Asked during a phone conversation how it feels to have scored nods for four separate series-regular roles (in addition to two nominations in the miniseries/movie genre), Braugher quickly lists Homicide: Life on the Street (for which he won in 1998), Men of a Certain Age and Brooklyn Nine-Nine (for which he was recognized this morning in the Supporting Actor in a Comedy race).
But wait — a fourth series, Braugher wonders. Reminded of his 2001 nod for Lead Actor in a Drama Series for the short-lived Gideon’s Crossing, the actor erupts with laughter. “Wow! What a blast from the past!”
For more on Braugher’s thoughts about Brooklyn Nine-Nine and his “long and rewarding career,” read on:
TVLINE | Aside from a stunt-coordination nod, you’re the only other nomination from Brooklyn Nine-Nine‘s freshman season. What is it like to carry the show’s Emmy weight on your shoulders?

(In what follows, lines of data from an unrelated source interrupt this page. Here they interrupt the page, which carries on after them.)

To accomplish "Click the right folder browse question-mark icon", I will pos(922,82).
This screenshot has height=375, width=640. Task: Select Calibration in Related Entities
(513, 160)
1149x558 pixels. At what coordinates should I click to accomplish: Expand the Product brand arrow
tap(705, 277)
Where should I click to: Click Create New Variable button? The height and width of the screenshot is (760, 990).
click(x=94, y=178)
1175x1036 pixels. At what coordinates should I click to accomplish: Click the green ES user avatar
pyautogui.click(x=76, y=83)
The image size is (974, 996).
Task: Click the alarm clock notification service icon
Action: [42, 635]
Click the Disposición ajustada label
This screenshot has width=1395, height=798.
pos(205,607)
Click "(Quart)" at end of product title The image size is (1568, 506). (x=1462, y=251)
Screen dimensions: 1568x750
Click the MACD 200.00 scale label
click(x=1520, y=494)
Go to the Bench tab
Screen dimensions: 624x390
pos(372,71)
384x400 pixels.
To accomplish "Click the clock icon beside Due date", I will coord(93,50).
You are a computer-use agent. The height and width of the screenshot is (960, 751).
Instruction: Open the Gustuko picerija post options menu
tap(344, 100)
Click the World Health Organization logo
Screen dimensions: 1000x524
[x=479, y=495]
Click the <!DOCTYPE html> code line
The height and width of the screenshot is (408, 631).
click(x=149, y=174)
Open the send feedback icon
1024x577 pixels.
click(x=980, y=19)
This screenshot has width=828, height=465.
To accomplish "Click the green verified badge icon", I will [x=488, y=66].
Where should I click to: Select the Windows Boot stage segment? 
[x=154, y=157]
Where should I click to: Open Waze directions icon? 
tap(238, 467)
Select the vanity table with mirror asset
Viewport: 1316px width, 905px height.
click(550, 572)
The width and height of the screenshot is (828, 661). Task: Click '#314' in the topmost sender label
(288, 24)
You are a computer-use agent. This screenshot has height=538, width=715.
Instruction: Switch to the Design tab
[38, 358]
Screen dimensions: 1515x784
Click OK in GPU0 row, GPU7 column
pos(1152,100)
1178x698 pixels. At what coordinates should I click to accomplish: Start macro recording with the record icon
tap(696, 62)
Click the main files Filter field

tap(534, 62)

The nomination is a representation of what [series creators] Dan [Goor] and Mike [Schur] and [star] Andy [Samberg] have been able to accomplish in terms of this show. There was no way for my character [Capt. Ray] Holt to have stood out if the show didn’t stand out. I’m a part of a larger piece — the show is terrific, and it’s still discovering an audience.
TVLINE | I think a lot of the show’s fans had expected more nominations — especially since the show won Best Comedy and Andy Samberg won Best Lead Actor in a Comedy at the Golden Globers?
Globes voters have an entirely different perspective and mandate than the Emmys. I didn’t think the Golden Globe recognition would be repeated by the Emmys. Historically, if this show is lucky enough to survive for a third and fourth season, there’ll be many more opportunitues for Emmy nominations — especially because Mike and Dan have such a great track record of creating this world of the loveable goofball. You only have to look at Parks and Rec to know that while they may start slow, they create very detailed, interesting universes.
TVLINE | A lot of your character’s funniest moments come from total silence or a stern look or a single discouraging word. Is that fun to play?
It’s a lot of fun. I get to go to comedy grad school with some excellent comedians. Andy, Joe [Lo Truglio], Chelsea [Peretti], Terry [Crews] — I get to watch them like a hawk on a daily basis. I’ve learned a lot about the art and craft of comedy from watching these guys. It’s a joy for me, and it’s very gratifying to be nominated not in an overtly comedic role, but in a role that supports the comedy — the stakes, the underlying reality of our flaky little borough. I’m happy to be able to do that and learn at the same time.
TVLINE | How does it feel to have been nominated for four series with such wildly disparate tones?
It blows my mind. I’ve been a very fortunate man, and I’m the first to acknowledge that. I strive hard to succeed — not in an overt manner of being a celebrity, but in being the finest actor I can be. So, it’s mind blowing to be recognized — and I hope there are other mind-blowing things to come in the course of this career.